TASK TO COMPLETE: Each line below from the one containing "Given: Click the link" through the one containing "Image resolution: width=771" is to be given again exactly, and no line outside that span.

SUPPLIED MATERIAL:
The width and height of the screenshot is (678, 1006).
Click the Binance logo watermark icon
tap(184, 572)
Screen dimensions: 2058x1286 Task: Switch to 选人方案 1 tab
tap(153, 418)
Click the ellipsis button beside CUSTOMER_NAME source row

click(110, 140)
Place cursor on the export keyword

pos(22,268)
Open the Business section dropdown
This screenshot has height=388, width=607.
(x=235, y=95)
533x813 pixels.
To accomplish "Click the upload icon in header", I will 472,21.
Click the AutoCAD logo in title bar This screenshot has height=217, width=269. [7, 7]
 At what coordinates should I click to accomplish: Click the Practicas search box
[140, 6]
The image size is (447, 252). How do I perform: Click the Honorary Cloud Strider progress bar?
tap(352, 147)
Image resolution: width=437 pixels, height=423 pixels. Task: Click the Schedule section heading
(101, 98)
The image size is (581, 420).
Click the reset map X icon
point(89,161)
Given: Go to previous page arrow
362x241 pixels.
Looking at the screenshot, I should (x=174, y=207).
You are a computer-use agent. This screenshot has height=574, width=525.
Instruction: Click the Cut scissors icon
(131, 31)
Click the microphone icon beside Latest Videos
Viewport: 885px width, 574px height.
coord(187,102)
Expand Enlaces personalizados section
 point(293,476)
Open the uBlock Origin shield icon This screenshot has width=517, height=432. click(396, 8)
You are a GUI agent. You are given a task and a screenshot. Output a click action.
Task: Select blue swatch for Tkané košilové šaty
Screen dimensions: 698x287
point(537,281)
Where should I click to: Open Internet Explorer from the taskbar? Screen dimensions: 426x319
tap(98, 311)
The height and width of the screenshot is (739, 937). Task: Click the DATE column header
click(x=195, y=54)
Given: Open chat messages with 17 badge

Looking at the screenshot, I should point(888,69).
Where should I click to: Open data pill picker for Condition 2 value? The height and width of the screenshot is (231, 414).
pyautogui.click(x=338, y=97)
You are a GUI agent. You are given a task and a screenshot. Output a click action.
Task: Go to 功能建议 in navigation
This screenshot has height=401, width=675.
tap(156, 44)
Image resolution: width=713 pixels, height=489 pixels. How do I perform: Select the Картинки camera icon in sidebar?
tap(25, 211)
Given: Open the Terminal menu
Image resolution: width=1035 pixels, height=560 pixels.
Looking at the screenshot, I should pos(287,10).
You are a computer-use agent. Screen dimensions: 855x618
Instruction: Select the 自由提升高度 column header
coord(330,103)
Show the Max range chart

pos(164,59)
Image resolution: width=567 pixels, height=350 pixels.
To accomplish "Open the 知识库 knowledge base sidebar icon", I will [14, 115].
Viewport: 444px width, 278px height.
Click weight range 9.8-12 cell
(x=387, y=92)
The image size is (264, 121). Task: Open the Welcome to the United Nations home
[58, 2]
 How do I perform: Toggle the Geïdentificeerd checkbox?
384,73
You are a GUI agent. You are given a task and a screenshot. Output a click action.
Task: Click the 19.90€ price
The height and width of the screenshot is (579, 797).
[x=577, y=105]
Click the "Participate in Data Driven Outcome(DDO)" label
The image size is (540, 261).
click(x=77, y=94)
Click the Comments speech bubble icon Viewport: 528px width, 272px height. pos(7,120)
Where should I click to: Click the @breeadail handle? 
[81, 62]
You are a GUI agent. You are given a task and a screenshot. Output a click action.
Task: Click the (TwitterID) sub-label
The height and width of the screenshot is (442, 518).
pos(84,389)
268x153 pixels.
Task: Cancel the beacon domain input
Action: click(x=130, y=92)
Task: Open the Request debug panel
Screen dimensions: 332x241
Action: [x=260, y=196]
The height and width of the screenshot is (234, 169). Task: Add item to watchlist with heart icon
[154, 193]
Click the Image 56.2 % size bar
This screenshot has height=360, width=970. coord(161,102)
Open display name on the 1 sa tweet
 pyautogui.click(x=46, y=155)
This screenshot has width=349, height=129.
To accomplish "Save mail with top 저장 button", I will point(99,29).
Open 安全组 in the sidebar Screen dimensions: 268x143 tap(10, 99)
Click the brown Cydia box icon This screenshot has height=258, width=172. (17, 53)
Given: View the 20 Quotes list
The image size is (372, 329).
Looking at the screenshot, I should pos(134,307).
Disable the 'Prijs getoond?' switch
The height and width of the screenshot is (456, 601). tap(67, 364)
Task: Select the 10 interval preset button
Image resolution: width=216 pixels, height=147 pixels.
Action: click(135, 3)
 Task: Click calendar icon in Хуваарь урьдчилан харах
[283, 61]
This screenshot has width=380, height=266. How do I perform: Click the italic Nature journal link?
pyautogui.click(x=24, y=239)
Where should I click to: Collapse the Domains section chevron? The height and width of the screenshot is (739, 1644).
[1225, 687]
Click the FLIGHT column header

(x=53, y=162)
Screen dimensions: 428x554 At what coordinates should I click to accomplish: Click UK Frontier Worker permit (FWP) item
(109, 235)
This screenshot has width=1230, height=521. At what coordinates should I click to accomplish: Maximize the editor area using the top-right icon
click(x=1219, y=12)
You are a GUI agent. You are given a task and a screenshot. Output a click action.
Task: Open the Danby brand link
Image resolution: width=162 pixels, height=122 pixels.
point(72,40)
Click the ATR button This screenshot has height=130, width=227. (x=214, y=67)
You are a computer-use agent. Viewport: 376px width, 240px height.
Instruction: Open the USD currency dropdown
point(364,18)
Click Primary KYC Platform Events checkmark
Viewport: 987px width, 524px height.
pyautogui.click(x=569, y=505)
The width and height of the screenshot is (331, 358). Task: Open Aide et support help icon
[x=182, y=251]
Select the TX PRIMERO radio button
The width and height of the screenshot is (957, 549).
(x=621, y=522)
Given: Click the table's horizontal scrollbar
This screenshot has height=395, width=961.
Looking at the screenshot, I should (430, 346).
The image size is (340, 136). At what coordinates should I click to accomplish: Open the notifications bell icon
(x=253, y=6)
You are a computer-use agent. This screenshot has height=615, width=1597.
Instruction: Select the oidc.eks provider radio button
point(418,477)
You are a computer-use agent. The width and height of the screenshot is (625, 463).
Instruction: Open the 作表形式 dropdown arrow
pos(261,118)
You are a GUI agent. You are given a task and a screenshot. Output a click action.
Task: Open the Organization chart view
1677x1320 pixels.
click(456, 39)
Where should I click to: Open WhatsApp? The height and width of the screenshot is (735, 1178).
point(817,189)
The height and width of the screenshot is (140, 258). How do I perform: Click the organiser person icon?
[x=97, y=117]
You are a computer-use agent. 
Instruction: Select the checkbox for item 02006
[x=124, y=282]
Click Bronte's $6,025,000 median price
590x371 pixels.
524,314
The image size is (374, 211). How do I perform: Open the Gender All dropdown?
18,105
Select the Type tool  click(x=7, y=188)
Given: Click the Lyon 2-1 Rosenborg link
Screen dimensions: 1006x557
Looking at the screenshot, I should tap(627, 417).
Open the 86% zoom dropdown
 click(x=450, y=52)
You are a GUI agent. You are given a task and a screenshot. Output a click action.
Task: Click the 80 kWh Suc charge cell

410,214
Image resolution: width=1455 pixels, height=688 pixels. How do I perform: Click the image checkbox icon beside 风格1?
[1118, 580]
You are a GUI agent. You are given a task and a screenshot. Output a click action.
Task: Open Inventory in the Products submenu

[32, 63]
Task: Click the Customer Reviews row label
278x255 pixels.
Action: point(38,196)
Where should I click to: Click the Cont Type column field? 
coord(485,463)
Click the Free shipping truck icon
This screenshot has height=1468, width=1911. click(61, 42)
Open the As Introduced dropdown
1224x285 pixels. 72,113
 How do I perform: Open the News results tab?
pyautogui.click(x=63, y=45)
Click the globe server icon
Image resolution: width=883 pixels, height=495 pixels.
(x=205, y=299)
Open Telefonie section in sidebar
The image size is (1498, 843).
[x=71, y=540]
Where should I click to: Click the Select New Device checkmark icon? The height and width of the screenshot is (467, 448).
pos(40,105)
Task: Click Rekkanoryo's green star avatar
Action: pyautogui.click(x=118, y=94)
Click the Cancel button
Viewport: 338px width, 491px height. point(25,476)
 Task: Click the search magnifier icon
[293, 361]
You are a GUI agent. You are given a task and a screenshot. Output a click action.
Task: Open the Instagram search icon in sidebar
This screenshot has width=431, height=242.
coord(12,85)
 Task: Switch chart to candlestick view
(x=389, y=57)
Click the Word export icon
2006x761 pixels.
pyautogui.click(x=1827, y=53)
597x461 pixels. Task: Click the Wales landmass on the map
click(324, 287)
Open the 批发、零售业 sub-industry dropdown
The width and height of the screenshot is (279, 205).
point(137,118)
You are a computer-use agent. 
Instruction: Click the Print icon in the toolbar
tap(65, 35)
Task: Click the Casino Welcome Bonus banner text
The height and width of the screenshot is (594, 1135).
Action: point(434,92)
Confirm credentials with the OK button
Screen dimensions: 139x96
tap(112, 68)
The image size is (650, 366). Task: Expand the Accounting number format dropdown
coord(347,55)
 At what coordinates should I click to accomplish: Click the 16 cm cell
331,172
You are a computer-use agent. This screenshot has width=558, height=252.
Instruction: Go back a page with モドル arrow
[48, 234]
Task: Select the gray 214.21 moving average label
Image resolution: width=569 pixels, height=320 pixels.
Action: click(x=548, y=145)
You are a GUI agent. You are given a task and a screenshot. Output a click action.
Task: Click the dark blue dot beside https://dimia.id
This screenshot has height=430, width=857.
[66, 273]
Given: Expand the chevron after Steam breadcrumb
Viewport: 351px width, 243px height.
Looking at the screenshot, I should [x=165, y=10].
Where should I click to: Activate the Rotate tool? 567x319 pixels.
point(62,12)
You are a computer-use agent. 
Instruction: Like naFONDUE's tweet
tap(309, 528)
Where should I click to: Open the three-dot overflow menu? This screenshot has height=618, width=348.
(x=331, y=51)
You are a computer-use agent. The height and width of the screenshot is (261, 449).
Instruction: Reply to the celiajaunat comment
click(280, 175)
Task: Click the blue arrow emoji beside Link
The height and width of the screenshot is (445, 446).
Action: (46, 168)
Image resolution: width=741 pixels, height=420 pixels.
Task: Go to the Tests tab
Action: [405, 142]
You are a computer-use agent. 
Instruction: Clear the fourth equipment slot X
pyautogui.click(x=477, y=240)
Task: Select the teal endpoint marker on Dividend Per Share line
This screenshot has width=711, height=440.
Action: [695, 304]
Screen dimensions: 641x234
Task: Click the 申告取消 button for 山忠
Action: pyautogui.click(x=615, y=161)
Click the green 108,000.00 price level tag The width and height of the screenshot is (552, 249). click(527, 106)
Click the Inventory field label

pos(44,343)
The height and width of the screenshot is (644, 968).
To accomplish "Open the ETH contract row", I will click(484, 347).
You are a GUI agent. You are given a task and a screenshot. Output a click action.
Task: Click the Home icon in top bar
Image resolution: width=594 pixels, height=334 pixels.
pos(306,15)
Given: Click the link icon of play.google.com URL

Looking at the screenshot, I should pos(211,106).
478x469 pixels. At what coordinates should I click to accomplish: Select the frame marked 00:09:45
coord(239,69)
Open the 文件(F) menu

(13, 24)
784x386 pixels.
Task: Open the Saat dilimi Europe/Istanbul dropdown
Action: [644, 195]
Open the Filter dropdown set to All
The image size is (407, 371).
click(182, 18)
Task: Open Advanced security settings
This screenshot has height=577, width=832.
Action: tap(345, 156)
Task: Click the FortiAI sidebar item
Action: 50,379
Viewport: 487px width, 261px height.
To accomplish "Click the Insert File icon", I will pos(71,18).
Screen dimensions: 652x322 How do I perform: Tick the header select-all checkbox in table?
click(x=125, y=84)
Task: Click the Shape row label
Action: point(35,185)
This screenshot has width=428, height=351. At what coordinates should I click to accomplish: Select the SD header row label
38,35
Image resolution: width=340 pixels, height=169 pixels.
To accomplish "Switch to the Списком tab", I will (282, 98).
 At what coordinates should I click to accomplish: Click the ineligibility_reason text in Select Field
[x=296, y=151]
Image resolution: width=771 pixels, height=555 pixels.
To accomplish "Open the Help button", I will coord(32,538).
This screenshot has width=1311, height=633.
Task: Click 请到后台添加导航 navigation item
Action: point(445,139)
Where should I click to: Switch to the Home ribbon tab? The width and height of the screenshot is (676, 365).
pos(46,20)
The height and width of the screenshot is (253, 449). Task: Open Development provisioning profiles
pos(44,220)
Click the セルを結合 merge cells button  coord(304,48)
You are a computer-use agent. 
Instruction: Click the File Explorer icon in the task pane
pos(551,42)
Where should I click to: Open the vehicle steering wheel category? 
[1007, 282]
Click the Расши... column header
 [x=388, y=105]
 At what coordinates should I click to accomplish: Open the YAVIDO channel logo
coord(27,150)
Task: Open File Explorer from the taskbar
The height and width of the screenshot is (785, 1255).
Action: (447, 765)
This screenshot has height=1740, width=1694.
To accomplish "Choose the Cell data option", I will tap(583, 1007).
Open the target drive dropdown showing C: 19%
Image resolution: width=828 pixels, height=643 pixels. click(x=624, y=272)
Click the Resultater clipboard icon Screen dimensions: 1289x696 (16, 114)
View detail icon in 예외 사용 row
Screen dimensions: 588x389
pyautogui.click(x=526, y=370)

EXERCISE RESULT:
Given: Click the link icon of play.google.com URL

Looking at the screenshot, I should pos(211,106).
478x469 pixels. At what coordinates should I click to accomplish: Select the frame marked 00:09:45
coord(239,69)
Open the 文件(F) menu

(13, 24)
784x386 pixels.
Task: Open the Saat dilimi Europe/Istanbul dropdown
Action: [644, 195]
Open the Filter dropdown set to All
The image size is (407, 371).
click(182, 18)
Task: Open Advanced security settings
This screenshot has height=577, width=832.
Action: tap(345, 156)
Task: Click the FortiAI sidebar item
Action: 50,379
Viewport: 487px width, 261px height.
To accomplish "Click the Insert File icon", I will pos(71,18).
Screen dimensions: 652x322 How do I perform: Tick the header select-all checkbox in table?
click(x=125, y=84)
Task: Click the Shape row label
Action: point(35,185)
This screenshot has width=428, height=351. At what coordinates should I click to accomplish: Select the SD header row label
38,35
Image resolution: width=340 pixels, height=169 pixels.
To accomplish "Switch to the Списком tab", I will (282, 98).
 At what coordinates should I click to accomplish: Click the ineligibility_reason text in Select Field
[x=296, y=151]
Image resolution: width=771 pixels, height=555 pixels.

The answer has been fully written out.